There also were signs of “the reinscription of Russian territory as non-Western space”: the gala showcased only domestic composers, with the exception of Ludwig Minkus, who spent a third of his life in Russia composing for the Bolshoi ballet. Though streamed onto dozens of big screens outside of Russia, the ceremony was largely a domestic affair. No A-list international celebrities seemed to have been in the audience. The biggest-name performer billed for the opening, Plácido Domingo, cancelled due to a scheduling conflict, and even David Hallberg, the first American ever to be a principal at the Bolshoi, didn’t take the stage. With the exception of three guest sopranos, the two-hour gala was pretty much an all-Russian affair.
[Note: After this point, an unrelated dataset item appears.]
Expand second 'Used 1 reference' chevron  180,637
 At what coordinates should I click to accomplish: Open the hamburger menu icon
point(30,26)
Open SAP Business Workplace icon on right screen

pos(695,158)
One can only hope, in Russia and in the West, that the imperial music was chosen to glorify the theater as the national symbol rather than the current Russian autocrats, and that the regal gold and red of the theater’s interior won’t be enjoyed only by the country’s new aristocracy. But the tickets are now available only through scalpers who are alleged to give kickbacks to the theater administration. The danger, then, still remains for the Bolshoi to turn into another well-known Russian “national brand”—a Potemkin village.